# Aim of the task:
Leaving out every image, restate all the records word for word.

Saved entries
[Start of Attachment]

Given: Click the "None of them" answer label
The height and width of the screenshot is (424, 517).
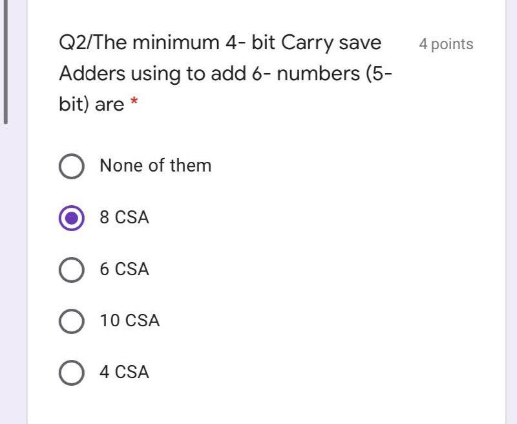Looking at the screenshot, I should point(155,165).
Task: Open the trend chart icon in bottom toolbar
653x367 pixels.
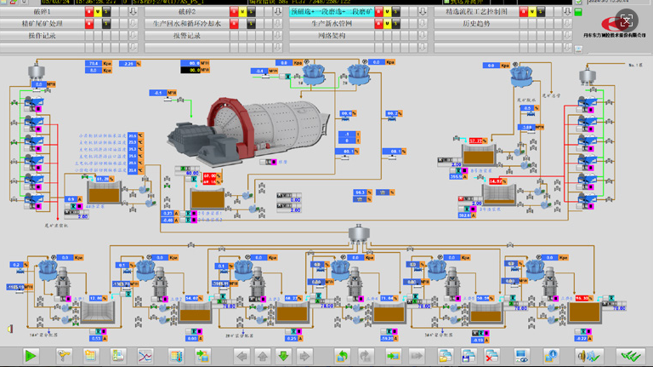Action: (145, 354)
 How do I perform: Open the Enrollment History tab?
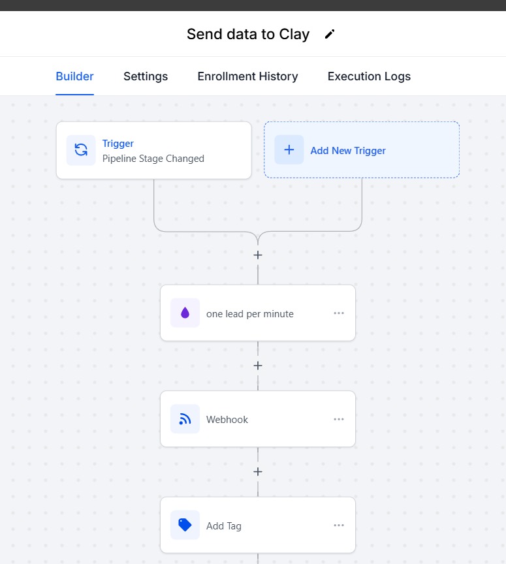coord(247,76)
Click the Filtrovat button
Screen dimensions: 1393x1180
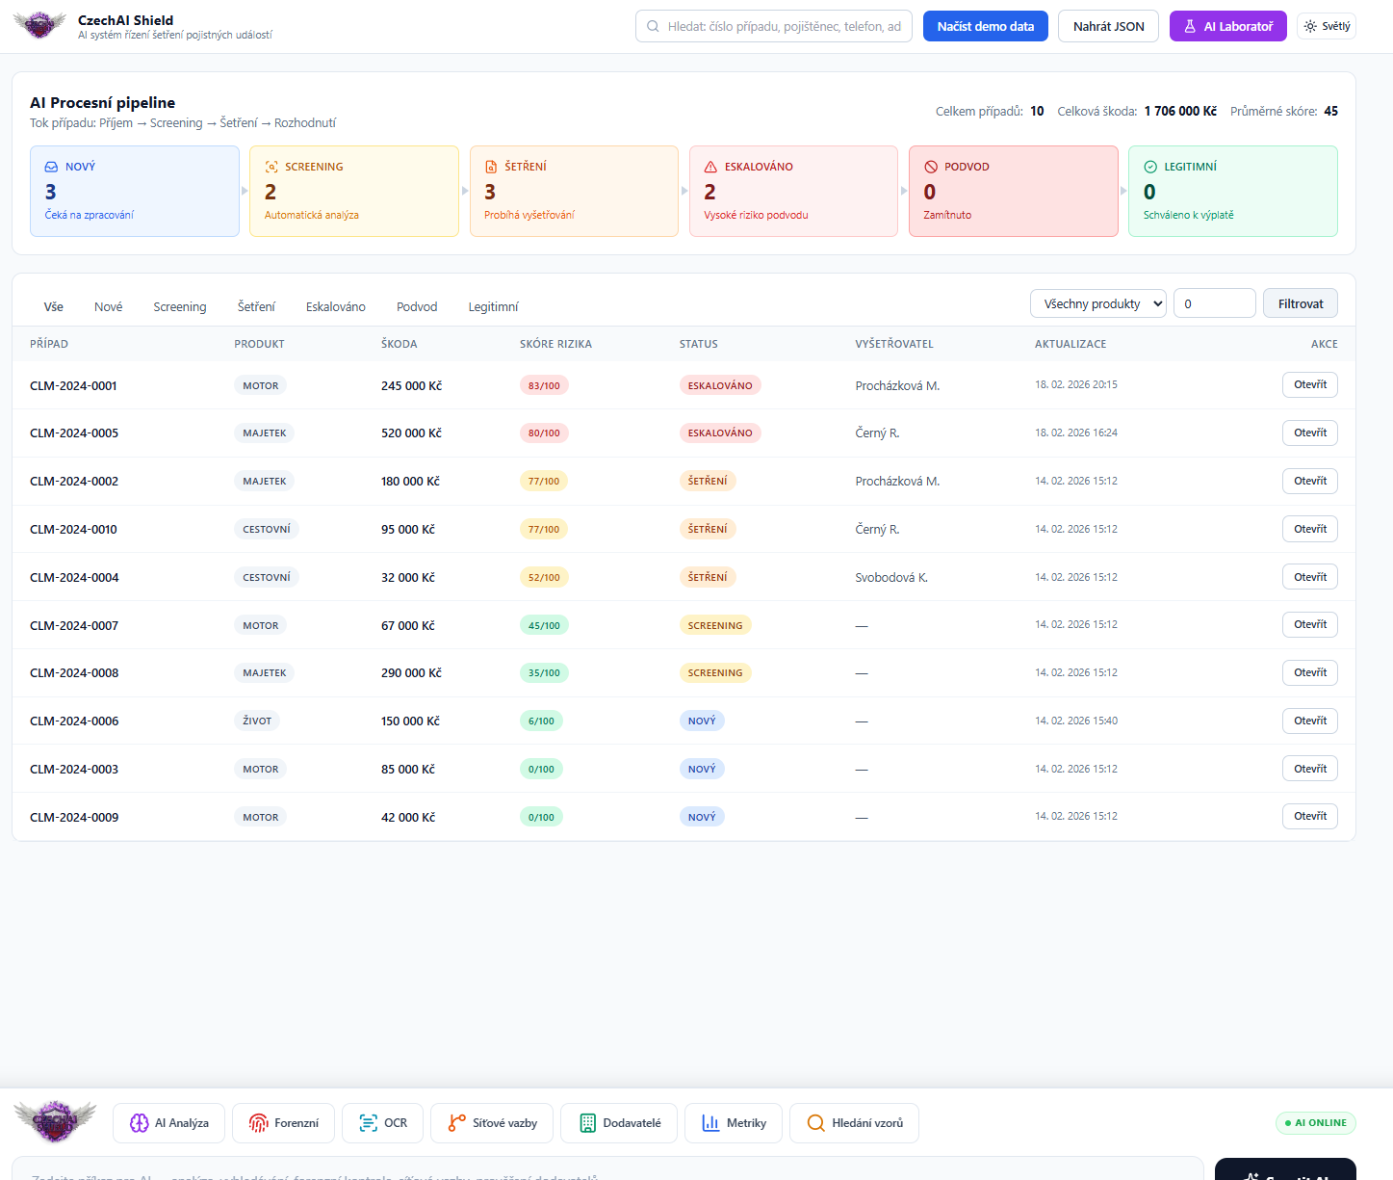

[End of Attachment]

# Answer for this exercise:
Given: Click the "None of them" answer label
The height and width of the screenshot is (424, 517).
Looking at the screenshot, I should point(155,165).
Task: Open the trend chart icon in bottom toolbar
653x367 pixels.
Action: (145, 354)
 How do I perform: Open the Enrollment History tab?
coord(247,76)
Click the Filtrovat button
Screen dimensions: 1393x1180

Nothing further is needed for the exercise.